Chk2 and p38 influence binding of HuR to target mRNAs

Recently, ROS-mediated phosphorylation of HuR was also shown to influence HuR binding to target mRNAs. While H2O2 treatment increased the cytoplasmic abundance of HuR, it also promoted the dissociation of HuR from several targets, including the SIRT1 and cyclin D1 mRNAs, which decreased their stability (Abdelmohsen et al., 2007a). The loss of these RNPs was attributed to H2O2-mediated activation of Chk2, a kinase that phosphorylates HuR within RRM1 (S88), RRM2 (T118) and between both RRMs (S100). Point mutation of these residues revealed a complex pattern of HuR binding, with S100 appearing important for [HuR-SIRT1 mRNA] dissociation after H2O2, but S88 and T118 appeared necessary for efficient binding of other targets (Abdelmohsen et al., 2007a). According to these results, phosphorylation of HuR by Chk2 in response to H2O2 treatment influenced HuR binding to target mRNAs. These findings are also potentially relevant to the response of senescent cells to H2O2, because Chk2 activity decreased in late-passage fibroblasts (Abdelmohsen et al., 2007a). In addition, the p38-triggered elevation in cytoplasmic HuR levels in response to oxidative stimuli (sulindac, taxanes) was linked to the increased binding of HuR to target COX-2 and γ-GCSh mRNAs (Subbaramaiah et al., 2003; Song et al., 2005).

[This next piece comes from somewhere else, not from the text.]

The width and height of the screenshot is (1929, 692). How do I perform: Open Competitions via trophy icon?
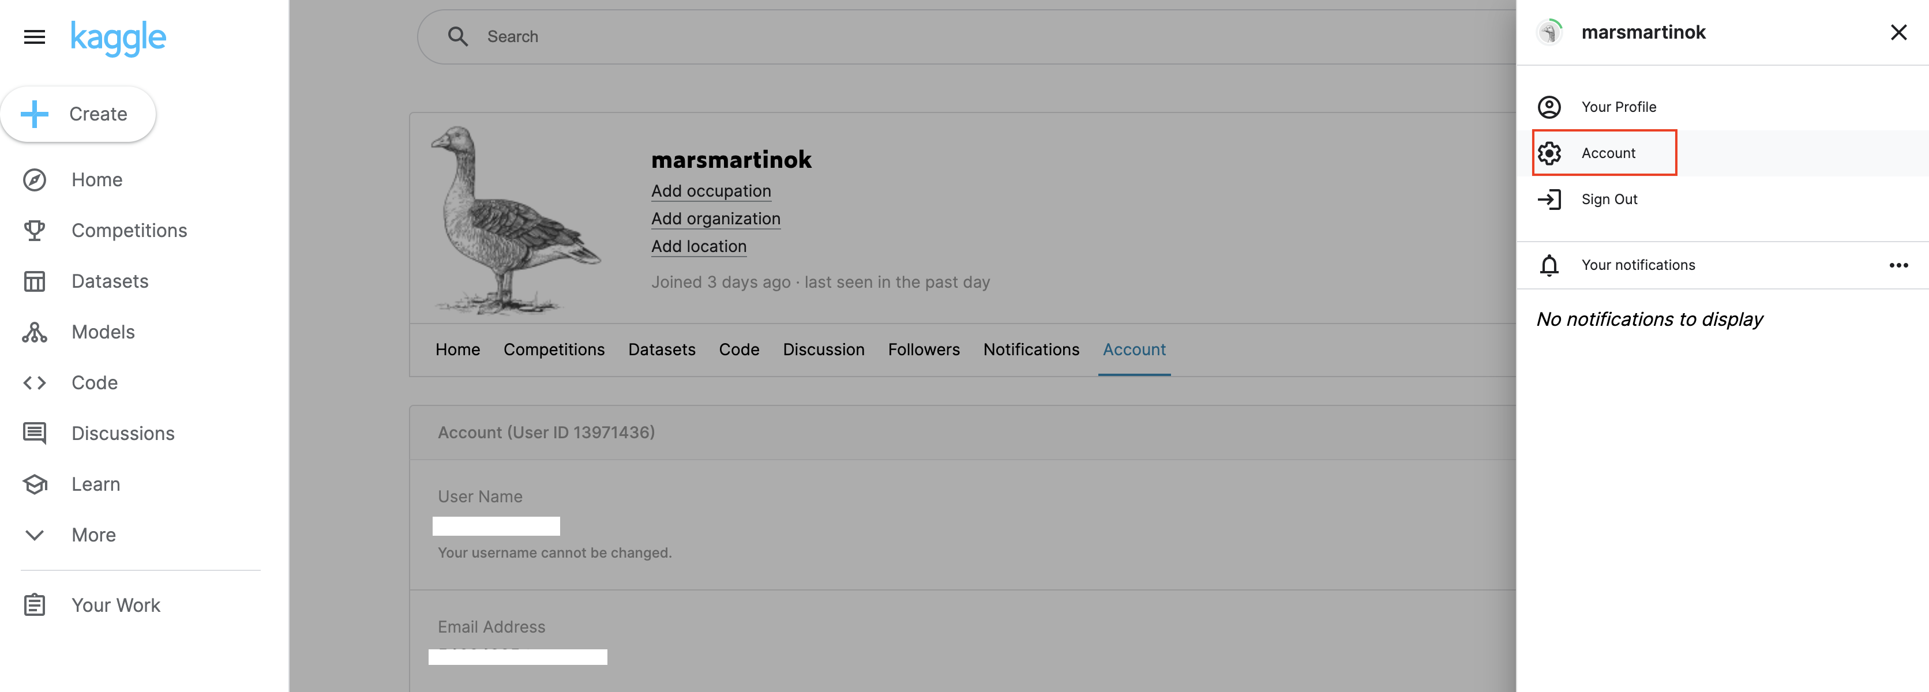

This enhanced association with HuR stabilized the COX-2 and γ-GCSh mRNAs and enhanced protein production (Subbaramaiah et al., 2003; Song et al., 2005).

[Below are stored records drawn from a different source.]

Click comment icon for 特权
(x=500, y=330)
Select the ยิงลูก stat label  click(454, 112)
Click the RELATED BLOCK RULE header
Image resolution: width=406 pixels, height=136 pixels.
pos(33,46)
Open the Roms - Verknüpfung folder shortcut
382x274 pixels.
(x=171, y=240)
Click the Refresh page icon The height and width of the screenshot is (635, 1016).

PI3K and p38 phosphorylate KSRP, inactivating its mRNA decay function

Phosphorylation of KSRP has been linked to an inhibition of its mRNA decay-promoting function by two different mechanisms. PI3K-Akt signaling was recently shown to phosphorylate KSRP at S193. This modification promoted the assembly of KSRP with 14–3-3. The resulting complex could not be recruited to the exosome, resulting in the stabilization of a subset of KSRP target transcripts including the β-catenin mRNA (Gherzi et al., 2006; Ruggiero et al., 2007). KSRP was also shown to be a substrate of phosphorylation by p38 (Briata et al., 2005), a modification that did not affect KSRP’s ability to interact with the degradation machinery, but did abrogate the binding of KSRP to target mRNAs, rendering them stable. It is important to note that while PI3K-Akt and p38 are pivotal effectors of the cellular response to ROS, their involvement in KSRP phosphorylation in response to oxidative stress has not been shown experimentally.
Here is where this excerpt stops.